[Extracted information]

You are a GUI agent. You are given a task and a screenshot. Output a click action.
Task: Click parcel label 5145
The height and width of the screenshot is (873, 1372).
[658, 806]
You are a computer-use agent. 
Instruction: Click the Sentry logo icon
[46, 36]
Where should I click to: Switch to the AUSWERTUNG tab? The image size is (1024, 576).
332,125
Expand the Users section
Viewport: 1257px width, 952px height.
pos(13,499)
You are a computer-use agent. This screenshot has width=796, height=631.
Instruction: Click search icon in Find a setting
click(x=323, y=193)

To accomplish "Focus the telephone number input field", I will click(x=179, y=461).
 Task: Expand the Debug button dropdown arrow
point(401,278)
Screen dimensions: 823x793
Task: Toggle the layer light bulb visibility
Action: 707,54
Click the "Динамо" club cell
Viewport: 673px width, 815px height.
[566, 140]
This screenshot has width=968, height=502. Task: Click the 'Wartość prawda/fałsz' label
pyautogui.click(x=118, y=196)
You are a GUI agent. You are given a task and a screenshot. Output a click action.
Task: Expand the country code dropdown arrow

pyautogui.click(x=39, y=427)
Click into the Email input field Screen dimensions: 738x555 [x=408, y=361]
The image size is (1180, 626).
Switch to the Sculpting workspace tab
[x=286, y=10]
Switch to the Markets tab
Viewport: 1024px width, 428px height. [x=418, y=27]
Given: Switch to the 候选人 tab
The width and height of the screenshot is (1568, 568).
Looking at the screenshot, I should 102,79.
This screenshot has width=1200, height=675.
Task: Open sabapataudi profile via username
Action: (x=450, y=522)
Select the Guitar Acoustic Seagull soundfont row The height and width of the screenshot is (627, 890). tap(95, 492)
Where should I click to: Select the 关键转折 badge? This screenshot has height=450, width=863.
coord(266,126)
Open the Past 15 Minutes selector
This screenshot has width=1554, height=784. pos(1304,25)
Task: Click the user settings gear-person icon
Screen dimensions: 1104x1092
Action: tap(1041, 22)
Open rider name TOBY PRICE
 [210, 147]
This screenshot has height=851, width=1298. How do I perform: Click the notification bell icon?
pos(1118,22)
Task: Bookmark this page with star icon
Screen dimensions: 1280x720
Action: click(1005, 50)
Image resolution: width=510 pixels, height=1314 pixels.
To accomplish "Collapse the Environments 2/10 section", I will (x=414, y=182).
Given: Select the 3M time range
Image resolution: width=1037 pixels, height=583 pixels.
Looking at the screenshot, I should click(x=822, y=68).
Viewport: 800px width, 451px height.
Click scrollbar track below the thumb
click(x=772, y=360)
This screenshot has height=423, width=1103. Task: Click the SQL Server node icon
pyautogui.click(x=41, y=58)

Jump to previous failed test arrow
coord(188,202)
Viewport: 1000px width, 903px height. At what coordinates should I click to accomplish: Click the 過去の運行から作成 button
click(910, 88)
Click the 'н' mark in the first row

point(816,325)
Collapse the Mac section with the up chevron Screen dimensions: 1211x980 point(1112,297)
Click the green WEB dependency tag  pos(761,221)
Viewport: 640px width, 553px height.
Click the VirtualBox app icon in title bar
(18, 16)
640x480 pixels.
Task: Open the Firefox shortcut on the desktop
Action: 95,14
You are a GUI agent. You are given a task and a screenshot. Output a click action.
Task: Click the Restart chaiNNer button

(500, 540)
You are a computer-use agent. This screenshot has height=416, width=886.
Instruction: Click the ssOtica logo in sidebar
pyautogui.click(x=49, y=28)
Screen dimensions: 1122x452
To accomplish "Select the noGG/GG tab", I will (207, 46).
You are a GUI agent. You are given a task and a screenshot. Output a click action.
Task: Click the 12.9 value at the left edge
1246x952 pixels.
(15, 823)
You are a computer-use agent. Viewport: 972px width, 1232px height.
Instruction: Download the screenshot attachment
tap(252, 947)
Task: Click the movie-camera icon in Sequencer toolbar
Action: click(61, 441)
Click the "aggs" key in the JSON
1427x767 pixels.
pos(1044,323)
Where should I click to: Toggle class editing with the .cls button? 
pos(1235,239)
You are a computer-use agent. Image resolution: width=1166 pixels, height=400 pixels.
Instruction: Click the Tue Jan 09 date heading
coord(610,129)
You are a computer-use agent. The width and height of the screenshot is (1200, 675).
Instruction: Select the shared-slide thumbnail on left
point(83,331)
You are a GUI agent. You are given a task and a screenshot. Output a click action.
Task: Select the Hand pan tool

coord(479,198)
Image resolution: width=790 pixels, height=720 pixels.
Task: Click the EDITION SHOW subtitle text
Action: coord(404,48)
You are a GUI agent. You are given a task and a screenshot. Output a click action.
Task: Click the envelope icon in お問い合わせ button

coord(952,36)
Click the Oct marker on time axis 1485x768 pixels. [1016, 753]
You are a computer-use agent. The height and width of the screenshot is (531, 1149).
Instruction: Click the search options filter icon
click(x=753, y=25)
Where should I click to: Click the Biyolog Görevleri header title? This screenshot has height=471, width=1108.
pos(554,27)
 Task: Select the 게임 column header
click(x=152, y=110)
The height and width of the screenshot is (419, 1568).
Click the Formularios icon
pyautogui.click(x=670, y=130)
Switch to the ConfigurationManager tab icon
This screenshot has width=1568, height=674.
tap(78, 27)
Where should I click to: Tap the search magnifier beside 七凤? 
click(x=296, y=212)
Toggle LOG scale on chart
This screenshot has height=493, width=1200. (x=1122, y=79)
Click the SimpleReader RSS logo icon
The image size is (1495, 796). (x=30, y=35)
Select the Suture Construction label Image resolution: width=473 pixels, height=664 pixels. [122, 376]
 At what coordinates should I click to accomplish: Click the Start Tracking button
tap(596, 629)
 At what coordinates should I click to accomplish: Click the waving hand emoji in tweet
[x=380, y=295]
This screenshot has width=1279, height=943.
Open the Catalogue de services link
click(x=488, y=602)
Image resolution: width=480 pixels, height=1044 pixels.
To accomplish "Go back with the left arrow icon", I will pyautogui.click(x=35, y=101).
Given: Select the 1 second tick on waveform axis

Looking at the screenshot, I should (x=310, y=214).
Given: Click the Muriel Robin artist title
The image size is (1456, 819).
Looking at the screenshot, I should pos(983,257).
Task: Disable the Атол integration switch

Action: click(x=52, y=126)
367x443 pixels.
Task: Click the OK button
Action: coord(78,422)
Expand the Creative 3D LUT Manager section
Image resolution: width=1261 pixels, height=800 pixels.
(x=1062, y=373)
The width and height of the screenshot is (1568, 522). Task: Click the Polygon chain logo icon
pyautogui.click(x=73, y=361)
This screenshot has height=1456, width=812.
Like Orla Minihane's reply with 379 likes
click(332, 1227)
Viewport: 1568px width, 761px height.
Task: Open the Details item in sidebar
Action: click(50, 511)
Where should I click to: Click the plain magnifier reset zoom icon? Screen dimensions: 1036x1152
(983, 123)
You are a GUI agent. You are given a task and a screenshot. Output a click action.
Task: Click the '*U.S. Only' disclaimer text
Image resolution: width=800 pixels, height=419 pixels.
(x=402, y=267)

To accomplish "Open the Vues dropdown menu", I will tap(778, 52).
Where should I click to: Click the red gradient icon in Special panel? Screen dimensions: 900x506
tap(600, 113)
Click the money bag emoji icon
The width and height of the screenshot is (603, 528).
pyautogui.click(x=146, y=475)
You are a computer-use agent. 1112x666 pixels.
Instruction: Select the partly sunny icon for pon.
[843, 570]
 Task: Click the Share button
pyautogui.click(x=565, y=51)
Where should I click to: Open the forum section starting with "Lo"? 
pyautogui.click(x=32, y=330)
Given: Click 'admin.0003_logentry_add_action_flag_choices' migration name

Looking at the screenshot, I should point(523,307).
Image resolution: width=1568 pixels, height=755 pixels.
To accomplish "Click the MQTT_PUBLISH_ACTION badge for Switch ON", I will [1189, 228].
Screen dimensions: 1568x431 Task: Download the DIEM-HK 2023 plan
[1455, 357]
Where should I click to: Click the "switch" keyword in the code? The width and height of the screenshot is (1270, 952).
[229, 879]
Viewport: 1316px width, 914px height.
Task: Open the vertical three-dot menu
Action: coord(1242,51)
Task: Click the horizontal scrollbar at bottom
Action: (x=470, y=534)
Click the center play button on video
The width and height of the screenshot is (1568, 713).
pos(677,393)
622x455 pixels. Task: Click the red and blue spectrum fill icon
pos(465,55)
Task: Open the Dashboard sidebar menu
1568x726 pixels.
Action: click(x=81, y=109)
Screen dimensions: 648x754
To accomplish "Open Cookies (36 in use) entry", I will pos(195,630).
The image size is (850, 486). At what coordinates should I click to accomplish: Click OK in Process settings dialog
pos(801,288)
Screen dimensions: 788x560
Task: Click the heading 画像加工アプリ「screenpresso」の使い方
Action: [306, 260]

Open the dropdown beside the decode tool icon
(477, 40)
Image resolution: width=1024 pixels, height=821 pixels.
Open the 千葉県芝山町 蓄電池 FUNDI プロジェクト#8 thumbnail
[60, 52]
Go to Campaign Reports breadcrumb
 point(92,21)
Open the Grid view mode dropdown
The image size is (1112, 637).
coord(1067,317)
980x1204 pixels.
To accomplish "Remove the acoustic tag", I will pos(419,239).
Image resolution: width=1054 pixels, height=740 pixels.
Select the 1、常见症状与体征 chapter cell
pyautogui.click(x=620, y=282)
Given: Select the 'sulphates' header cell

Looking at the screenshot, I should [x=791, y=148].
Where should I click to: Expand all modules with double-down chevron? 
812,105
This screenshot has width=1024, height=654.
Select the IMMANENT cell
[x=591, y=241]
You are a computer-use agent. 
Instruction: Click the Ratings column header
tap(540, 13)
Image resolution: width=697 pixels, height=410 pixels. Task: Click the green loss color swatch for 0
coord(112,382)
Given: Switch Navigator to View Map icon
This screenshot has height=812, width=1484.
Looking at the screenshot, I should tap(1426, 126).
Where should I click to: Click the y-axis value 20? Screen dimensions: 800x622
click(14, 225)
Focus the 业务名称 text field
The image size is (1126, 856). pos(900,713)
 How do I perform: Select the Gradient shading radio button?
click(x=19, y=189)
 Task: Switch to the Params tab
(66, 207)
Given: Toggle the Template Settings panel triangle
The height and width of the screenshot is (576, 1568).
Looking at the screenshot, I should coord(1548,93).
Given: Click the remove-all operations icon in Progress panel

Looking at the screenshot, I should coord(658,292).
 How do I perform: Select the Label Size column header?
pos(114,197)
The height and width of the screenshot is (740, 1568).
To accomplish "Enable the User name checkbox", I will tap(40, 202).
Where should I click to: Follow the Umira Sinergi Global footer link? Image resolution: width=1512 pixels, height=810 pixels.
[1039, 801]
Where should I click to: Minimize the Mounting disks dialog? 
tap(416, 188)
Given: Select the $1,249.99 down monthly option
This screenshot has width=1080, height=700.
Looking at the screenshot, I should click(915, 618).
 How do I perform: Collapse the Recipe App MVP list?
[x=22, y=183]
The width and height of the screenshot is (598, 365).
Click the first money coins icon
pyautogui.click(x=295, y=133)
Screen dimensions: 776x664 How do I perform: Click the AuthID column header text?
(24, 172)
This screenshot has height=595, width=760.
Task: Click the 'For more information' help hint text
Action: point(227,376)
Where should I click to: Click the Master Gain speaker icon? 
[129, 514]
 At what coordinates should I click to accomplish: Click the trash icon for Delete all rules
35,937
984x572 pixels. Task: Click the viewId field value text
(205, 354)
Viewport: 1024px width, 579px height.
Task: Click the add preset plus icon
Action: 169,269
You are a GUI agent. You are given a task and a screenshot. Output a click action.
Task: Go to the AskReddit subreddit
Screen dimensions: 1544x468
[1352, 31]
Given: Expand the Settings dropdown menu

[Activity]
Taking the material above, extract exactly and only the lines from the line with "This screenshot has height=1456, width=812." to the line with "Task: Open the Dashboard sidebar menu", inclusive of both.

[Expected answer]
This screenshot has height=1456, width=812.
Like Orla Minihane's reply with 379 likes
click(332, 1227)
Viewport: 1568px width, 761px height.
Task: Open the Details item in sidebar
Action: click(50, 511)
Where should I click to: Click the plain magnifier reset zoom icon? Screen dimensions: 1036x1152
(983, 123)
You are a GUI agent. You are given a task and a screenshot. Output a click action.
Task: Click the '*U.S. Only' disclaimer text
Image resolution: width=800 pixels, height=419 pixels.
(x=402, y=267)

To accomplish "Open the Vues dropdown menu", I will tap(778, 52).
Where should I click to: Click the red gradient icon in Special panel? Screen dimensions: 900x506
tap(600, 113)
Click the money bag emoji icon
The width and height of the screenshot is (603, 528).
pyautogui.click(x=146, y=475)
You are a computer-use agent. 1112x666 pixels.
Instruction: Select the partly sunny icon for pon.
[843, 570]
 Task: Click the Share button
pyautogui.click(x=565, y=51)
Where should I click to: Open the forum section starting with "Lo"? 
pyautogui.click(x=32, y=330)
Given: Click 'admin.0003_logentry_add_action_flag_choices' migration name

Looking at the screenshot, I should point(523,307).
Image resolution: width=1568 pixels, height=755 pixels.
To accomplish "Click the MQTT_PUBLISH_ACTION badge for Switch ON", I will [1189, 228].
Screen dimensions: 1568x431 Task: Download the DIEM-HK 2023 plan
[1455, 357]
Where should I click to: Click the "switch" keyword in the code? The width and height of the screenshot is (1270, 952).
[229, 879]
Viewport: 1316px width, 914px height.
Task: Open the vertical three-dot menu
Action: coord(1242,51)
Task: Click the horizontal scrollbar at bottom
Action: (x=470, y=534)
Click the center play button on video
The width and height of the screenshot is (1568, 713).
pos(677,393)
622x455 pixels. Task: Click the red and blue spectrum fill icon
pos(465,55)
Task: Open the Dashboard sidebar menu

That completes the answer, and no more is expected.